Raymond Loewy’s Hupmobile Aerodynamic, 1934-37

Paris-born designer Raymond Loewy shook up the American car industry in 1934 with the radically styled Hupmobile Aerodynamic.

 

By the early 1930s, the Hupp Motor Car Company of Detroit was in serious trouble.  Robert C. Hupp’s original Hupmobile Model 20 in 1909 had been a sensation, but he left the company soon after. Hupmobile’s four-cylinder models were well received into the ’20s, but the six-cylinder models introduced in 1926 never found favor. Hupp’s ill-timed 1929 acquisition of the Chandler Motor Car Company in Cleveland accomplished little, and corporate raider Archie Andrews would soon be harrassing the automaker’s board and senior management.

In association with Amos Northup, the 1932 Hupmobiles were styled by Paris-born Raymond Loewy, and for 1934 the famed industrial designer was again brought in to breathe some life into the struggling carmaker’s products. The result was the  Hupmobile Aerodynamic, as the design became known.

From most any angle this new car was startling in appearance, delivering a shock to the car-buying public. As if to hedge its bets, at the same time the company introduced a low-priced car with more conventional styling, which shared its basic body shell with Ford, oddly enough. (See more on the Hupmobile-Ford connection here.) The previous 1933 models were carried over as well, producing a complicated product lineup for a company of Hupp’s limited volume.

 

In this phase of his career, Loewy’s designs were deliberately intended to push the envelope: His personal slogan was MAYA, short for for “Most Advanced Yet Acceptable.” Aerodynamics was the recurring theme in his work, though there was little actual airflow science involved. Here, “aerodynamic” could just as well mean “streamlined” or “modern.”  Loewy even created a steamlined pencil sharpener. With its severe teardrop shape, it probably boasted the lowest drag coefficient of any desktop appliance.
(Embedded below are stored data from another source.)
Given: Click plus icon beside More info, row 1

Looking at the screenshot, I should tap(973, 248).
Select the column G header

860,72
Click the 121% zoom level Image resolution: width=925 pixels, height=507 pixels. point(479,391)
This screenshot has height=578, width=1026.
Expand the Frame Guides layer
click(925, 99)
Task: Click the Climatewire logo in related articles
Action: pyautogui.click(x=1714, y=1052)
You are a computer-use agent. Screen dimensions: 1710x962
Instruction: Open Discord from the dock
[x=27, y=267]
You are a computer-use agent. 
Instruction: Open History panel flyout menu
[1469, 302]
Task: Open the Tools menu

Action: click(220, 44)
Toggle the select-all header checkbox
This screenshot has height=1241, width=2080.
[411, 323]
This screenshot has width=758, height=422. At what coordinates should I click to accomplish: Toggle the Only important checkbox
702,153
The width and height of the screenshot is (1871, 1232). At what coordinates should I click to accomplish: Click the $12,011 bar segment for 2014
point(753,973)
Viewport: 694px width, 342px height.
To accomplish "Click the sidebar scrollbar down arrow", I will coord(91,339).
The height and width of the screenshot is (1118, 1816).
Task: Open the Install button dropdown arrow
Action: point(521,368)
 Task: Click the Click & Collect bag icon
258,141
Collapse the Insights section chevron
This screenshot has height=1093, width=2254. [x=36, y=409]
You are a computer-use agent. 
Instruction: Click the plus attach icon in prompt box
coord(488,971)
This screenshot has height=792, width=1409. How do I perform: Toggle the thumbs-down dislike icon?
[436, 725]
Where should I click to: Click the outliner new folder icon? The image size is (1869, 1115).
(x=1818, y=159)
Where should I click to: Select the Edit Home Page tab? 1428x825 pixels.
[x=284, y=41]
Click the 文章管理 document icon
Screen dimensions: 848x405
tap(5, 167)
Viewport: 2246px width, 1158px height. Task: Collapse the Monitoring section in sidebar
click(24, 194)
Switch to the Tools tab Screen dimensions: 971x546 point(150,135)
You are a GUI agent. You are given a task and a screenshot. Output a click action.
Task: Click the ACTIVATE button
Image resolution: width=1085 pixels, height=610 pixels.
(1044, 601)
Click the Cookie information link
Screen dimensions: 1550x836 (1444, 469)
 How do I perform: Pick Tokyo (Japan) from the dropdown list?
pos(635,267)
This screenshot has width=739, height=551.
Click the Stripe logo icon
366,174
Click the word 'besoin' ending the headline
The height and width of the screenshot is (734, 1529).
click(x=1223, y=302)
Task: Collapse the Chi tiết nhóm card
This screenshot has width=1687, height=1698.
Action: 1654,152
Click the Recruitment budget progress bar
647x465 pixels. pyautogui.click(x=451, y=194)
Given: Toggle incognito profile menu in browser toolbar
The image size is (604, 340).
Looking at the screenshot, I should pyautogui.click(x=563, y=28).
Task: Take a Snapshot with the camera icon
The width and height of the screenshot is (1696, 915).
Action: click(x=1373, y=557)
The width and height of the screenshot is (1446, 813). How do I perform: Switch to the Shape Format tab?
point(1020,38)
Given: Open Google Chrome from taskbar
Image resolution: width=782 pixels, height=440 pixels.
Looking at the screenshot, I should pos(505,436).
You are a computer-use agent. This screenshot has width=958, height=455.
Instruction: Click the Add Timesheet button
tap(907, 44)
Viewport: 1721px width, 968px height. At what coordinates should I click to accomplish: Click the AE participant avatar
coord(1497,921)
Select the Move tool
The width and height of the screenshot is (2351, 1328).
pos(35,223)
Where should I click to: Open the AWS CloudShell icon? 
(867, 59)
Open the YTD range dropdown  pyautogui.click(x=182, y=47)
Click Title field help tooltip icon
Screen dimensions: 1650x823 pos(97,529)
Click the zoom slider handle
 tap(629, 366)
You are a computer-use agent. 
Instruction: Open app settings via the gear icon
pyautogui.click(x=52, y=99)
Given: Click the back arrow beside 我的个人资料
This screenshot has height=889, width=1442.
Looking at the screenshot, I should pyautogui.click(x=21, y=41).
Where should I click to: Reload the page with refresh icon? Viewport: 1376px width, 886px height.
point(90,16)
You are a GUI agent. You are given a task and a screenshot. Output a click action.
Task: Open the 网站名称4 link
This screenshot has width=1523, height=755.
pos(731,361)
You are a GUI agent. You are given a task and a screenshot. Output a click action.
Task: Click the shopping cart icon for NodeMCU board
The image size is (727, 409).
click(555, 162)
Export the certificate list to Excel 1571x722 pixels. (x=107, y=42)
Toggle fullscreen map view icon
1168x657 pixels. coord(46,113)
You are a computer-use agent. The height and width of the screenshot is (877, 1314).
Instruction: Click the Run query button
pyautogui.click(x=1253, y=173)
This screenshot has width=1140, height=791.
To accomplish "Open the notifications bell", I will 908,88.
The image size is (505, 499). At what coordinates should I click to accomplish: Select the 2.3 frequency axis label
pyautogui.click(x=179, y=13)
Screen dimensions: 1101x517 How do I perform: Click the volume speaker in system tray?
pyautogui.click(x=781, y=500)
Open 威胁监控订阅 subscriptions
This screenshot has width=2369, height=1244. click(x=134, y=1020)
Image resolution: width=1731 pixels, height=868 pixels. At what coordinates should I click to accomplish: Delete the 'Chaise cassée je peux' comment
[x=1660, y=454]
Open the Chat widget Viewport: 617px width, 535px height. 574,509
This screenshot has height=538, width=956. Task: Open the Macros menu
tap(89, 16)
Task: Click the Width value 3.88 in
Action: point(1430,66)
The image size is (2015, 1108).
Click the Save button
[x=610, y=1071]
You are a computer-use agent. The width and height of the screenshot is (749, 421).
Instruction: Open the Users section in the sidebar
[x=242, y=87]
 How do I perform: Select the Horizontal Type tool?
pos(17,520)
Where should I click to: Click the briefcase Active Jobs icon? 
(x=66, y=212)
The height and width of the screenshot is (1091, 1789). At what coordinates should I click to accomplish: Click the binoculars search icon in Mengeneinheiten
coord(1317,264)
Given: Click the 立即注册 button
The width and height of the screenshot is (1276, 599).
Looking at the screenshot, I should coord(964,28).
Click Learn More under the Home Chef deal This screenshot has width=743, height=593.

The new Hupmobile’s lines were rounded and swept back in accordance with the current theories on streamlined shapes, but where the car most radically diverged was in its front end treatment. The headlamps were integrated into the sides of the hood, captured in streamlined fairings that stretched all the way to the cowl. Another distinctive touch was the three-piece semi-wraparound windshield.

 

The advances in the new Hupp were more than skin deep. The engines (inline L-head sixes and eights were offered with up to 120 hp) were pushed forward in the chassis while the cabin was moved forward in the body shell, reducing pitch motion to provide a more stable and comfortable ride. The Chrysler and Desoto Airflows, also introduced in 1934, employed a similar layout, and the development spread across the Motor City as the 1930s progressed. But in most other ways the Hupmobile was a conventional Detroit product with a ladder frame and parallel leaf springs supporting beam axles front and rear. Hupp never did adopt independent front suspension.

 

The Aerodynamic (often rendered as Aero-dynamic) models were offered in two wheelbase lengths, 121 and 127 inches, in the standard variety of closed body styles. For the 1934 introduction and onward, prices ranged from $1045 to $1245, placing the streamliner in direct price competition with Buick, DeSoto, and the Packard One Twenty. But realistically, Hupp wasn’t in the game, especially considering its small and marginalized dealer organization.

In retrospect, it appears that Loewy’s aerodynamic styling didn’t help or harm the Hupmobile cause. The boldly radical design certainly didn’t give the company the boost it desperatedly needed, as sales continued to flatline at around the 6,500 level—far too little volume to sustain the carmaker. In early 1936 the factory shut down for 18 months and the remaining Aerodynamics were sold off as 1937 models. When production resumed for 1938, the Hupmobile was sporting totally generic styling, but it didn’t sell, either. The final Hupp automobile was the poorly conceived, Cord-bodied Skylark of 1940-41.

 

2 thoughts on “Raymond Loewy’s Hupmobile Aerodynamic, 1934-37

  1. I’ve always been fascinated by both the car and the marque, but despite having been in and out of the antique car hobby for over 55 years, I’ve yet to see an Aerodynamic in the metal (I know, if I’d finally get off my butt and finally attend AACA Hershey, I’d have a very good chance of seeing one).

    Hupp was always a sad case in the last fifteen or so years of their life. Their best sales year was 1928, which was a very forbidding sign when their sales start to fall the model year before the Wall Street Crash. After the failure of the Aerodynamic they put everything into one last roll of the dice, and bring the car out just in time for the 1938 recession. The Skylark was a last, desperate effort, and I believe there were more Graham Hollywoods built than Skylarks.

  2. There was a practical purpose to streamlined Art Deco household goods – with the advent of mass production and especially plastics, for the first time in human history there was a large class of people who could afford good design but not domestic servants. Streamlined shapes were easier to unmold at the factory, and easier to dust and keep clean while in use.